恥ずかしさに口を塞ぐ手にさらに力を入れるが、小鳥遊に手首を掴まれてベッドに押し付けられた。
「駄目だよ。俺の前で声を殺すのは無しだ」
優花は漏れる声を隠せなくなり、恨めしげに彼を見上げる。
「そんな目をしても、俺は鳴海の気持ちを優先させないよ」
真剣な面持ちをしていた小鳥遊が、突然悪戯を楽しむ子どもみたいにふっと頬を緩める。でも優花を見るその瞳は、欲望で艶めいていた。彼が大人の魅力で、優花を翻弄させるという強い意志が見え隠れしている。
「これ、持って」
小鳥遊が、優花の手にキャミソールとチュニックの裾を押し付けた。自ら服を上げて裸体を見せる行為に、優花の躯が羞恥で火照る。そんな優花を見つめながら、彼は薄手のジャケットを脱ぎ、その下の白いシャツも脱いだ。どこで躯を鍛えているのかと思うほど筋肉がつき、腹筋も割れている。見事な男らしい体躯に、優花の口腔に生唾があふれてきた。

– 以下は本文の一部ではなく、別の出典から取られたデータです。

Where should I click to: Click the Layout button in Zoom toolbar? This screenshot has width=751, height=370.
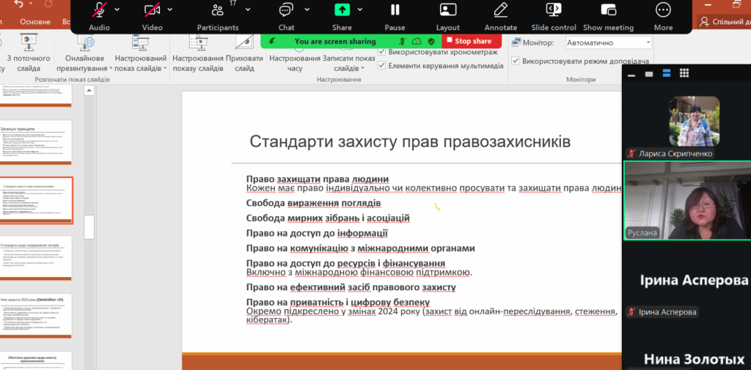tap(448, 10)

小鳥遊はチノパンのボタンを外し、ファスナーを下ろす。彼の下着に包まれた大切な部分が露になる。形までわかるほど、そこは大きく膨れ上がっていた。早くほしいと訴える彼自身に、優花の躯が期待と不安で小刻みに震える。
「鳴海は、俺がほしい?」
その言葉にハッとした優花は、小鳥遊の昂りから目を離し彼を仰ぎ見た。彼は優花の一挙一動を見守りつつ、再び指を口に含む。ちゅくっと音を立て引き抜くと、唾液で濡れる指で乳白色の乳房に触れた。
「ぁ……んんっ!」
小鳥遊の指が柔らかな山を辿り、ぷっくりと勃つ乳首を捏ねくり回す。そこを弄られるだけで、双脚の付け根が熱くなり、花弁が充血してぴくぴく波打っているのがわかるほどだ。しかもとろりと蜜があふれ、パンティを濡らしている。

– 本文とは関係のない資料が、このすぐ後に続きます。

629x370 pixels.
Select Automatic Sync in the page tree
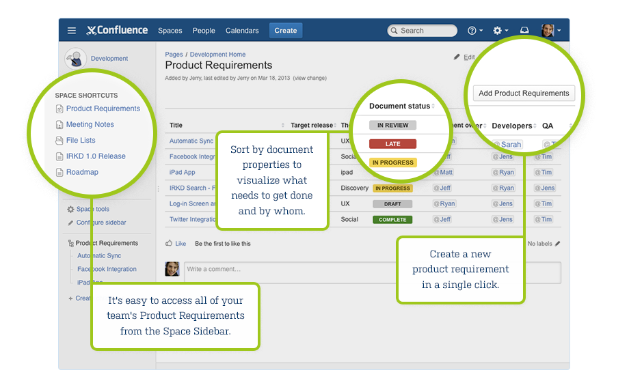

欲望のままに奪ってほしいと思うのは優花だけだろうか。理性を持っていかれそうになるのに、彼がその壁を越えさせてくれない。小鳥遊は、ゆったりした愛撫を繰り返すのみだ。何も考えずに彼と躯を重ねたいと強く思いながら、彼を見つめる。
「どうして、そんな……触り方をするの?」
「うん? これ?」
小鳥遊は、胸の谷間に指を置き、真っすぐお臍へと滑らせていく。
「……鳴海の躯に、俺の匂いをつけてる。鳴海の肌にこうやって顔を近づけたら――」
小鳥遊が優花の胸に顔を寄せ、初めて膨らみにキスを落とす。ペロッと舌を出して吸い付き、乳首を口腔に含んだ。ビリビリした甘い電流に襲われる。